YOUR ASSIGNMENT
Return exactly those lines of the material below that fall between the line holding "Screen dimensions: 396x532" and the line holding "Task: Click the masked", inclusive.
*** SOURCE RECORDS ***
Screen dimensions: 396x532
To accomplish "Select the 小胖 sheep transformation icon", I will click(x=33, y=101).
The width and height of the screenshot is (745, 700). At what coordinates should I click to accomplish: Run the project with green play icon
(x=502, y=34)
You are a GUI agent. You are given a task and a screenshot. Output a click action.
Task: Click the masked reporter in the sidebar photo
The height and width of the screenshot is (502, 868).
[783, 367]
*** End of SOURCE RECORDS ***
*** SOURCE RECORDS ***
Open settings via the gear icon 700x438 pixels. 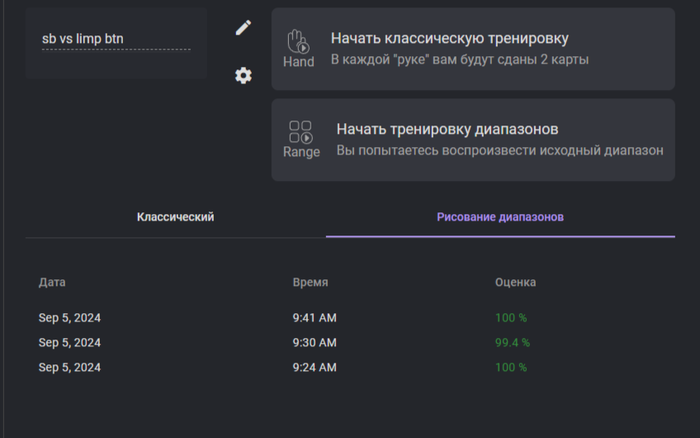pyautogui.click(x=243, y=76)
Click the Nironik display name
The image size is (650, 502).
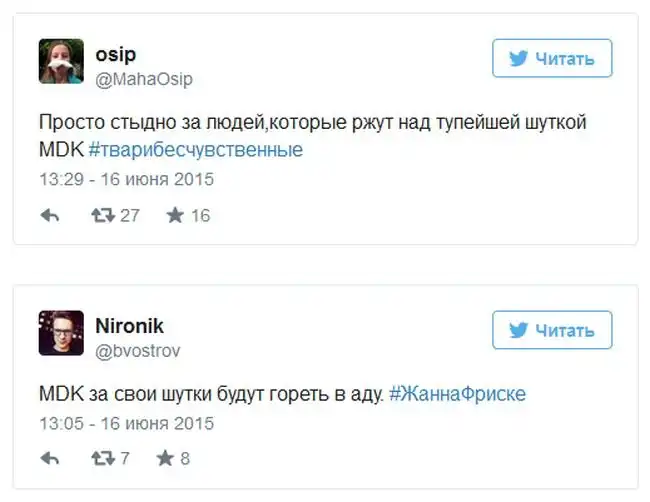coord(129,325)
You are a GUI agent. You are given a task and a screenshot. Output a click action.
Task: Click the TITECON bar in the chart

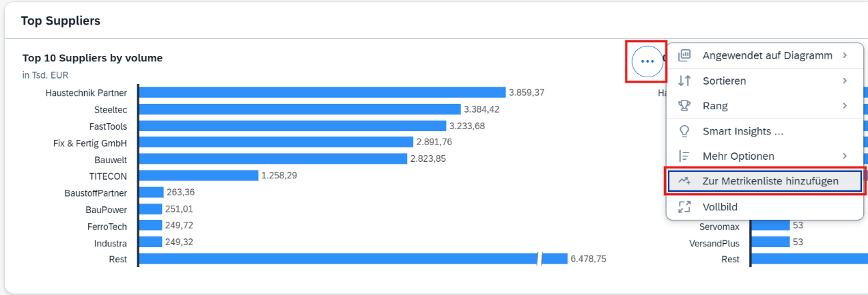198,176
*** End of SOURCE RECORDS ***
SOLUTION FOR THIS PROBLEM
Screen dimensions: 396x532
To accomplish "Select the 小胖 sheep transformation icon", I will click(x=33, y=101).
The width and height of the screenshot is (745, 700). At what coordinates should I click to accomplish: Run the project with green play icon
(x=502, y=34)
You are a GUI agent. You are given a task and a screenshot. Output a click action.
Task: Click the masked reporter in the sidebar photo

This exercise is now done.